Title: DISEASE-PREVENTION CLAIMS AND THE FIRST AMENDMENT: "WHO WILL PROTECT US FROM OUR PROTECTORS?"
(1994
Third Year Paper)
Author(s): T. Lefko
Subject & Subject keywords: Food and Drug Law "food labeling" "health claims" "nutrition labeling and education act"
Abstract:The area of disease-prevention claims ("health claims") for food poses a broad spectrum of dilemmas that often arise in the food and drug law area and in other regulatory situations. These recurring questions include: How does an agency balance the public's right to information with the agency's desire to prevent consumer deception? Given an agency's broad mandate to protect public health, what type of consumer should it aim to protect with its limited resources? What should an agency do in the face of uncertainty? To what extent, and under what conditions, is informed choice desirable? How much of an agency's role is or should be educational? How should an agency balance consumers' need for information with the problem of information overload?
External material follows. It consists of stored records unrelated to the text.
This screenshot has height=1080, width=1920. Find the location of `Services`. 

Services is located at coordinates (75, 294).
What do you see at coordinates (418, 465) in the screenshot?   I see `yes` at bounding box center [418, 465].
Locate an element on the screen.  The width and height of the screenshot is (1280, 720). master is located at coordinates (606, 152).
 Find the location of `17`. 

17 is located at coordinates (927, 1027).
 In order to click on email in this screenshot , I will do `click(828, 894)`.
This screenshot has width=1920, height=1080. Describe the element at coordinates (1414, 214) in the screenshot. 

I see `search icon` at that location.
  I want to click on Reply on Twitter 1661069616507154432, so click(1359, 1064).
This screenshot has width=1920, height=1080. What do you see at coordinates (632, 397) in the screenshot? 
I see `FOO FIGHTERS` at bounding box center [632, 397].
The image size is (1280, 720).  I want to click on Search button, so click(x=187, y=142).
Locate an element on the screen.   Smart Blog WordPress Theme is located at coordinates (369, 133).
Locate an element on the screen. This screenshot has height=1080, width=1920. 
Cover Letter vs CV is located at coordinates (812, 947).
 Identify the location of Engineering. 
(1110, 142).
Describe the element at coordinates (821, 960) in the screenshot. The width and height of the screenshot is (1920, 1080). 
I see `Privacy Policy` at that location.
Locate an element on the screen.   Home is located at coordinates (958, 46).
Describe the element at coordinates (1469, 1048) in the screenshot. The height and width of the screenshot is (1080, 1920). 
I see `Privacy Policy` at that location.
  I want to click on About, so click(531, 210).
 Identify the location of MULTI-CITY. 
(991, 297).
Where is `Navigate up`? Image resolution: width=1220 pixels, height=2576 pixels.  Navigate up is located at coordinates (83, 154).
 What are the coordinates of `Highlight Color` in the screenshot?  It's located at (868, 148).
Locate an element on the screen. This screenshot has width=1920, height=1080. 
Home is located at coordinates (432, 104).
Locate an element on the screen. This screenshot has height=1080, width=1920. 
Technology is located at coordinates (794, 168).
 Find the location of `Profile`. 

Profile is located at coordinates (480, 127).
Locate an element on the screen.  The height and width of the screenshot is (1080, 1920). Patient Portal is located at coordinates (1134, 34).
This paper will attempt to address these and other issues in the context of the arguments over the First Amendment constitutionaljty of FDA's recently revised treatment of health claims for food. Ultimately, this paper concludes that the FDA's approach is not only open to attack on First Amendment grounds, but also misconceived from an overarching policy perspective. This paper will ultimately advance an alternative approach which, although not without its own problems, would likely survive scrutiny on First Amendment grounds and also address the major policy questions set forth above.